Quoi qu'il en soit, on a vu qu'on ne pouvait _a priori_ accuser une science d'être, au mauvais sens de l'expression, une science de mots. L'esprit considère toujours plus ou moins les choses, les idées, les mots. S'il tend à ne considérer que les choses, il ne se connaît pas bien lui-même. S'il n'est attentif qu'aux idées, il perd le sentiment des choses; et ce qu'il accepte pour des idées n'est bientôt plus que des mots. S'il s'occupe des mots plus que de tout le reste, il prend à la longue les mots pour les choses, et revient par un détour à l'ontologie. Si cette ontologie était vraie, peu importerait le chemin qui l'y aurait conduit; mais si elle est fausse, c'est alors qu'il ne sait que des mots. Qu'est-ce donc en définitive qu'une science qui n'est qu'une science de mots? c'est une fausse ontologie.

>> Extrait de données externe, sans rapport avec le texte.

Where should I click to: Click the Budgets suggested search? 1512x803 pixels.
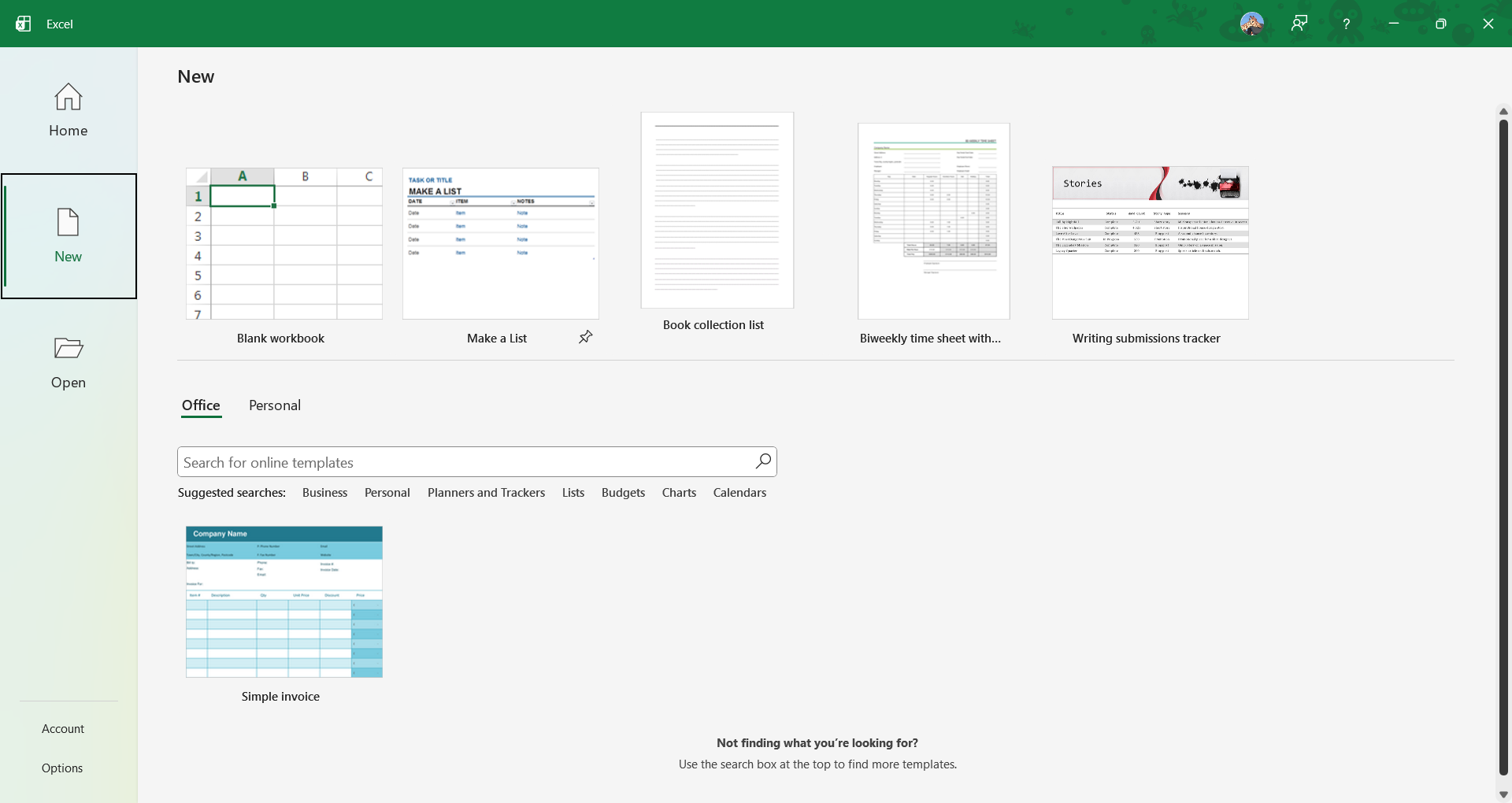click(622, 493)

Or, maintenant, est-ce là ce qu'a été la scolastique? Telle est la vraie question, et elle ne peut être résolue que par une étude suffisante de la scolastique même. Et comme il s'agit de savoir si finalement elle a dit mensonge ou vérité, on ne peut chercher à la passablement connaître, sans étudier avec elle le fond des choses; car on ne saurait juger d'une science qu'en la comparant à son objet, comme on ne juge de la fidélité d'un portrait que par son modèle. Et cela déjà prouve que l'étude de la scolastique n'est ni aussi superficielle, ni aussi gratuite, ni aussi stérile qu'il l'a paru longtemps.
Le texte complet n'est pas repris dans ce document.